→ **Apply what you read**
a. In the hurricane forecast article, shorten the paragraph beginning "The NHC's 11:00 a.m. advisory" and keep its main facts.
b. Write the next part of the hurricane forecast article, starting after its final paragraph.

→ **Selected excerpt**
——————
August 26, 2021

New Tropical System 'Could Be Near Major Hurricane Strength' In The Gulf This Weekend

A new tropical depression formed in the Caribbean Sea on Thursday morning. This system is likely going to become Tropical Storm Ida by the end of the day as it heads toward the Gulf of Mexico this weekend.
Forecasters say the storm "could be near major hurricane strength" before hitting the northern Gulf Coast on Sunday. Folks along the northern Gulf Coast have to act fast to prepare for this storm.

The National Hurricane Center has been watching this tropical disturbance for a couple of days now. Models over the last 24-36 hours have zeroed in on a likely landfall along the northern Gulf Coast this weekend.

The NHC's 11:00 a.m. advisory quickly strengthens the new tropical depression into Tropical Storm Ida on Thursday evening, steadily intensifying the storm as it traverses the Caribbean and aims for the tip of Cuba on Friday. The system "could be near major hurricane strength" (direct wording from the NHC) as it approaches the northern Gulf Coast this weekend.
——————
→ **Record extracts**
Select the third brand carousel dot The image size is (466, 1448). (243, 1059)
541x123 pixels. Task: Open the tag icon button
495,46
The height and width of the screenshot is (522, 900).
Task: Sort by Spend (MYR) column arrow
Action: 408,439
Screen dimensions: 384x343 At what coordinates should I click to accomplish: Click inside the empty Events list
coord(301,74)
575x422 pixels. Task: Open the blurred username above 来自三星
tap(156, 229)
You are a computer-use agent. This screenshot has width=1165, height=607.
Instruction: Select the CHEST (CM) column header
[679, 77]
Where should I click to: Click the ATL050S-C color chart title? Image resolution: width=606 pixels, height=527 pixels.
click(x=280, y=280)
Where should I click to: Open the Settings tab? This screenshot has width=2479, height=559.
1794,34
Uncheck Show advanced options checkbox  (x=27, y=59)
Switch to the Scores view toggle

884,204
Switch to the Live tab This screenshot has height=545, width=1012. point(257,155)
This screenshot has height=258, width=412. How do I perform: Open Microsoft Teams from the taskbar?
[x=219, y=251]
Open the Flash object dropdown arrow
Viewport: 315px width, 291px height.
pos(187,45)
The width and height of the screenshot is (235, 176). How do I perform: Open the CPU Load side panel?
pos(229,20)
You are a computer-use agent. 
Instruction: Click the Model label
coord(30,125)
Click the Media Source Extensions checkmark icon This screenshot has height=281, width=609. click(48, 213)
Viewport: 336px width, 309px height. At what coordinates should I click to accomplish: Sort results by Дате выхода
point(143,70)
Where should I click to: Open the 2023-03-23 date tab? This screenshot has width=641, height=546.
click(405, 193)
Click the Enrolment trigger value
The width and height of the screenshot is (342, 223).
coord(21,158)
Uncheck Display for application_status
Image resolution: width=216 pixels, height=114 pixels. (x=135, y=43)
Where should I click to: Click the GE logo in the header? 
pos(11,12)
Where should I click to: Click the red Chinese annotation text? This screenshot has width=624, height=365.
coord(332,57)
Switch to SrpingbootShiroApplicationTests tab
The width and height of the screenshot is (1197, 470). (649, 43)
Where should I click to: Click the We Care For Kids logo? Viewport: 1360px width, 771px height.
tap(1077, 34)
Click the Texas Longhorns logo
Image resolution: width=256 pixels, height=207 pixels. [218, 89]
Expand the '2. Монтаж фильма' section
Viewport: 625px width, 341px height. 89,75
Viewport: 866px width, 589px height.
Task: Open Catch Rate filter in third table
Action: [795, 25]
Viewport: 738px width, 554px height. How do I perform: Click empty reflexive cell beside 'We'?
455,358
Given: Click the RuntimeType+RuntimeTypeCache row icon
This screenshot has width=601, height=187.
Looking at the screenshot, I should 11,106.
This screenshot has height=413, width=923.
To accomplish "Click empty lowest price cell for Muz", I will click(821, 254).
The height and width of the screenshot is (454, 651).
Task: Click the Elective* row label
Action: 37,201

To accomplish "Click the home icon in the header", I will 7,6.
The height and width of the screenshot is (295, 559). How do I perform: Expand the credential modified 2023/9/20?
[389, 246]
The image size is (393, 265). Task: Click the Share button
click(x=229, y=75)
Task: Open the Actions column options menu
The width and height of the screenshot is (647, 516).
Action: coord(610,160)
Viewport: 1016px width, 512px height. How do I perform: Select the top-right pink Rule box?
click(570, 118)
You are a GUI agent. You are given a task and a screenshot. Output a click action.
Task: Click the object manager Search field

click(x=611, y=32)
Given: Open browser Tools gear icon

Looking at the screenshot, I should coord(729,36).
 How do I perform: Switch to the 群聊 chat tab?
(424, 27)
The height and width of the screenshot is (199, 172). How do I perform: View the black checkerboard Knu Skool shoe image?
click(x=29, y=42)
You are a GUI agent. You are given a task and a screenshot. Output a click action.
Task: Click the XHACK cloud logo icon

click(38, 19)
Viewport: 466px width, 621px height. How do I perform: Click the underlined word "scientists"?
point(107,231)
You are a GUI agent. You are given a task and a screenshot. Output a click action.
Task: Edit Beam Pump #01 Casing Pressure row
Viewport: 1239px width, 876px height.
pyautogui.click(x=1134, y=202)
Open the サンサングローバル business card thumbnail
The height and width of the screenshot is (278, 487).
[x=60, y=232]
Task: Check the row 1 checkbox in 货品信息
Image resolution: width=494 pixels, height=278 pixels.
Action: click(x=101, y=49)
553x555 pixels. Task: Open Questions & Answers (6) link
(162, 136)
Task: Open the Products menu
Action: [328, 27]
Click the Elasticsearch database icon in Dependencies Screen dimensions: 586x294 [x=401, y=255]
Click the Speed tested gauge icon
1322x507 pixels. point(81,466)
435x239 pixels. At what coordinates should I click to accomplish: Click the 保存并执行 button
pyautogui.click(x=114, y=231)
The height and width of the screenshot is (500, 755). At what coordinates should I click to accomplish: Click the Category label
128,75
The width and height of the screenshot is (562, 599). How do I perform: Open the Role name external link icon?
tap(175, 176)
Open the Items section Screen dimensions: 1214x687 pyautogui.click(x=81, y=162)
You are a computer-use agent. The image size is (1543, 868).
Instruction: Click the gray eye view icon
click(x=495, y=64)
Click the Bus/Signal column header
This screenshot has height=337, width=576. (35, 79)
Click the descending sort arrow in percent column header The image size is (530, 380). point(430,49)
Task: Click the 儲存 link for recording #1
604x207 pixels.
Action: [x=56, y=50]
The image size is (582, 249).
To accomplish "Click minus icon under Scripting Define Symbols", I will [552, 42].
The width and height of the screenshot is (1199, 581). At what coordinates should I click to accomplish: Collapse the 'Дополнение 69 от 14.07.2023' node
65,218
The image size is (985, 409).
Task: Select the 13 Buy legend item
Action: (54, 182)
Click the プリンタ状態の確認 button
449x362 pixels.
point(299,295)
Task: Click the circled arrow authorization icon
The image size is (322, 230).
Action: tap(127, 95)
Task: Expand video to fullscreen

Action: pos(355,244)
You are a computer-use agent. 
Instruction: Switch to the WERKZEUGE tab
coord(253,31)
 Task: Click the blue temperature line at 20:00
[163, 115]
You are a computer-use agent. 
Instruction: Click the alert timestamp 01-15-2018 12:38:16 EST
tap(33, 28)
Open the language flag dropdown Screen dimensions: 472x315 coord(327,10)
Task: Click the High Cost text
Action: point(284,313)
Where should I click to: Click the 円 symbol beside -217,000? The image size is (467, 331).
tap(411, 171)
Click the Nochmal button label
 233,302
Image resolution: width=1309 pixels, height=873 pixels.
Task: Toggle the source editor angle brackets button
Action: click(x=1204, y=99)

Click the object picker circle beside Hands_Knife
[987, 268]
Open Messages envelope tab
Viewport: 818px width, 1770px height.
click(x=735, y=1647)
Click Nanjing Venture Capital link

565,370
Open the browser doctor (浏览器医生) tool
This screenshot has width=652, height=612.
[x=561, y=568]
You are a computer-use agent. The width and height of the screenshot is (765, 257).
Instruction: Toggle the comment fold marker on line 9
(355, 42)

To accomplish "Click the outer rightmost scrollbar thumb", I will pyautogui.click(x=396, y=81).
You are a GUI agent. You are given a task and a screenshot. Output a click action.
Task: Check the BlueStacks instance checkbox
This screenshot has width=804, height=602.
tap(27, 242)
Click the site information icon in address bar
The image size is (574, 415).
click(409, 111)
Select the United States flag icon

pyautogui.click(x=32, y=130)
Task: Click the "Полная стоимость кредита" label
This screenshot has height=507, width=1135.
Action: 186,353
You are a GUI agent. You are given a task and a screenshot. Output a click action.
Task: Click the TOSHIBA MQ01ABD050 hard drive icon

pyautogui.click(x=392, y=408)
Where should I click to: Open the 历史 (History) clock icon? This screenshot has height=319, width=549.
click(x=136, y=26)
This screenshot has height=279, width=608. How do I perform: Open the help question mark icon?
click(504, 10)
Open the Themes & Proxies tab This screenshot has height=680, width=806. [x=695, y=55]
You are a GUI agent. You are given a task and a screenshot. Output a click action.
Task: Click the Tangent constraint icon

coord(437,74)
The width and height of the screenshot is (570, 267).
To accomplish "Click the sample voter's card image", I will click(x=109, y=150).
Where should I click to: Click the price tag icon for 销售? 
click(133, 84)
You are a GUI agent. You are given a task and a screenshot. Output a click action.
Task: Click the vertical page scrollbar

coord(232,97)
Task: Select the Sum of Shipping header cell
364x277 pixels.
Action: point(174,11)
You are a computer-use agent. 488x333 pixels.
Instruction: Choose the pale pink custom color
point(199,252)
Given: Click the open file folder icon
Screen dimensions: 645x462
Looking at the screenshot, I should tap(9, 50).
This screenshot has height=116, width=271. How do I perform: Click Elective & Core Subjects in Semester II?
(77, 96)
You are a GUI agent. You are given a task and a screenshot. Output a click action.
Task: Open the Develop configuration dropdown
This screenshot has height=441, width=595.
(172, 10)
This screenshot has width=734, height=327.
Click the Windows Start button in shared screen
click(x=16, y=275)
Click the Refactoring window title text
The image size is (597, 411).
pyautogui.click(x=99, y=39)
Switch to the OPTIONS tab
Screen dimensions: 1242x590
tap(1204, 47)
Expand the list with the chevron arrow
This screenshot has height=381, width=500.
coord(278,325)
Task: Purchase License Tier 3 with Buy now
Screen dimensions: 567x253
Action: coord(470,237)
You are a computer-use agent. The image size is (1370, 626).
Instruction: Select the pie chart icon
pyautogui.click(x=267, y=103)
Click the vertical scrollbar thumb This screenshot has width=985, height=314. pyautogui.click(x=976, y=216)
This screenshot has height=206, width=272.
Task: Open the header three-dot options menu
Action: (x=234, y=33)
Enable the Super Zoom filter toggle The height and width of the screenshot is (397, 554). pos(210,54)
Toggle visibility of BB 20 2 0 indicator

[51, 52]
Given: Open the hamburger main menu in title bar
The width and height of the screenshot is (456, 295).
——————
→ **Answers given**
a. According to the NHC's 11:00 a.m. advisory, the depression will become Tropical Storm Ida on Thursday evening and keep strengthening as it crosses the Caribbean toward the tip of Cuba on Friday. In the NHC's words, it "could be near major hurricane strength" as it nears the northern Gulf Coast this weekend.

b.
Start Preparing Now

This is going to happen relatively quickly.

We're only 72-84 hours away from landfall. Conditions could start going downhill as early as Saturday night. Start preparing for a storm now, even if you're hundreds of miles inland from the coast. A strong storm can produce strong winds and widespread power outages far inland from the point of landfall.

Only a few barriers will stand in the way of this storm's eventual intensification. The system will encounter plenty of warm water between now and landfall.

Future-Ida's internal structure will be key to how quickly it intensifies. Conditions seem favorable for the storm to coalesce without much of an issue. However, plenty of Atlantic storms seemed poised to explode only to struggle to get their act together. 

Interaction with land is another question mark right now. If the storm makes landfall in Cuba as predicted, friction from the land will disrupt the storm even if only for a little while.

Otherwise, it looks like a straight shot between its current location and the northern Gulf Coast.

It's still too soon to pinpoint an exact landfall location—a shift of a few dozen miles in either direction has huge implications—but the storm's wind, rain, and storm surge will extend far away from the eye of the storm, so this is a concern for anyone in Louisiana, Mississippi, Alabama, and the Florida Panhandle.

The National Hurricane Center will likely issue watches and warnings on Friday and Saturday, which is when we'll get specifics on the wind and storm surge.

The NHC issues forecast updates for the storm every six hours at 4:00 a.m./p.m. and 10:00 a.m/p.m. Central Time, with intermediate strength and position updates every three hours in between.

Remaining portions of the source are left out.